Da via Francesco del Cossa a via Saffi un quarto d’ora di buon passo, come in un sogno, mio padre mi ha insegnato il percorso perché nel 1970 puoi muoverti per via Battindarno da solo anche a undici anni, perché sono questi gli anni che ho oggi mentre con un brivido d’emozione entro nella mia biblioteca.
Ognuno ha la sua biblioteca nella nostra città, ma io a undici anni non possiedo tutta Bologna, solo quella che conduce dal mio barbiere, in via Saffi, al mio cinema, il Supercine subito alla fine di via Battindarno e infine la mia biblioteca.
La biblioteca comunale non è grande, ma per me è enorme, un paio di sale alcuni lunghi tavoli quasi sempre vuoti e nel fondo dietro una scrivania imponente un uomo … il mio primo bibliotecario.
Non ha un nome, perché lui non è un uomo, è il bibliotecario, capelli grigi, sguardo gentile, e una quasi totale disponibilità, a volte sembra più triste e distratto perché forse ha preoccupazioni che per me undicenne sono imperscrutabili, ma spesso è gentile, attento, colto e sempre pronto a consigliarmi un romanzo.
Mio padre … è stato lui a portarmi in questo luogo magico la prima volta.
Mi ha spiegato che qui posso leggere, studiare e stare tutto il tempo senza pagare.
Mio padre mi ha insegnato che non sempre è possibile avere le cose, possederle, soprattutto quando mancano i soldi e nel 1970 un operaio della Weber carburatori con moglie magliaia è troppo concentrato sul contratto e non ha abbastanza soldi per i libri, ma per fortuna c’è la biblioteca.
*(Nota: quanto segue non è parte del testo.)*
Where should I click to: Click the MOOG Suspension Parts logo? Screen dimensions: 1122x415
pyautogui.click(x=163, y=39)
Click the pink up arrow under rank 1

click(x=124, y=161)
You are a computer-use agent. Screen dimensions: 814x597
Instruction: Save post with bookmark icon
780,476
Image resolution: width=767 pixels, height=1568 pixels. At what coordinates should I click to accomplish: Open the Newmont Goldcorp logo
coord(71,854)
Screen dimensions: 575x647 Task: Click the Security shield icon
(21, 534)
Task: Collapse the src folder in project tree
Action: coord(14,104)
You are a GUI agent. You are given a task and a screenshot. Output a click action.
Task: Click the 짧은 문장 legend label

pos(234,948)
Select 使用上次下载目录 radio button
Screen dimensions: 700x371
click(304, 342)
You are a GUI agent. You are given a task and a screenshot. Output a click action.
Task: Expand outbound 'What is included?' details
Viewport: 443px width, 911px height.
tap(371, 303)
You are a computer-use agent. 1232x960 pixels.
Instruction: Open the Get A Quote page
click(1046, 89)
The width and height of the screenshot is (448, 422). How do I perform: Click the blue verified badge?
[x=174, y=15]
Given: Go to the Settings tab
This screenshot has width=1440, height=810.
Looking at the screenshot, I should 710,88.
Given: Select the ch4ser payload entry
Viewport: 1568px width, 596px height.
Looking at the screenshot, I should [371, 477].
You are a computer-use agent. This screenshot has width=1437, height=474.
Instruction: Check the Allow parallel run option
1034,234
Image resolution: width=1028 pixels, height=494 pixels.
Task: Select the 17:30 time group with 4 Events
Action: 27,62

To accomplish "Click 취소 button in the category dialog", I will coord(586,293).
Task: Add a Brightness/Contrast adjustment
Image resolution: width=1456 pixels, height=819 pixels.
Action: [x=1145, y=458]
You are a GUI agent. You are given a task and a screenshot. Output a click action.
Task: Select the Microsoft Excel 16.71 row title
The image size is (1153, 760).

Il primo Salgari me lo ha regalato la Weber a Natale, gli altri li ho trovati tutti qui. Sfioro il settore dedicato ai ragazzi e accarezzo le copertine edite da Mursia che mi promettono avventure nei mari lontani e selvaggi che costeggiano Mompracen, i combattimenti, le battaglie, l’amicizia fra Sandokan e Yanez, l’amore per la perla di Labuan e colori, sapori, odore di polvere da sparo e fragore di combattimenti in mare.
E’ forse questo il paradiso? Un universo di libri colorati gratis che posso portare a casa leggere e poi riportare e riprendere e rileggere fino a saziarmi di avventura e di eroi, di amori e di corsari.
La biblioteca è vuota oggi, il silenzio è perfetto e io devo ancora scoprire Salgari, Verne con Ventimila leghe sotto i mari, Stevenson con L’isola del tesoro, Calvino con Marcovaldo, o Lewis Carroll con Alice nel paese delle meraviglie e che meraviglia pensare che devo ancora svelarli, in un momento lontano dagli orrori del futuro che non conosco, dalle guerre che non immagino mentre l’Italia si avvia velocemente verso gli anni di piombo, la strategia della tensione e la storia quella che per un ragazzo di undici anni può iniziare e finire in un libro di avventure.
Mi siedo e sfioro con mani indecise la copertina Mursia del romanzo di Salgari Il re del mare con quei disegni colorati, un Sandokan con la barba scura che impugna un kris e vicino un bianco, sicuramente Yanez e non vedo l’ora di poterlo leggere a casa mia nella mia cameretta incastrandolo fra i compiti di matematica e i primi Tex.
La vita è una cosa meravigliosa anche senza internet, la Play Station e Facebook, che nel 1969 sono solo parole prive di significato.
Mi sveglio con un sorriso, ieri pomeriggio ho parlato con Silvia della Sala borsa di Bologna e mi ha chiesto di mettere sulla carta un pensiero relativo ai libri.
Devo ringraziarla, quel pensiero si è trasformato in un sogno e in quel sogno c’era la mia prima biblioteca, il mio primo bibliotecario, mio padre e i miei primi libri.
C’ero anch’io in quel sogno con i miei undici anni e una purezza, una pulizia interiore che non potrò mai ritrovare neanche se mi formattassero il cervello, perché il cervello come l’hard disk del mio computer puoi anche resettarlo ma le ferite quelle rimangono chiare nette e impossibili da rimarginare.
Non c’è più la mia prima biblioteca. Adesso al suo posto c’è una banca, una delle tante, ma io continuo a vederla nella mia testa e ogni tanto quando sono fortunato la vado a trovare, con la sua atmosfera, quel profumo unico di carta stampata, nelle notti serene quelle dedicate ai sogni di un tempo che non c’è più.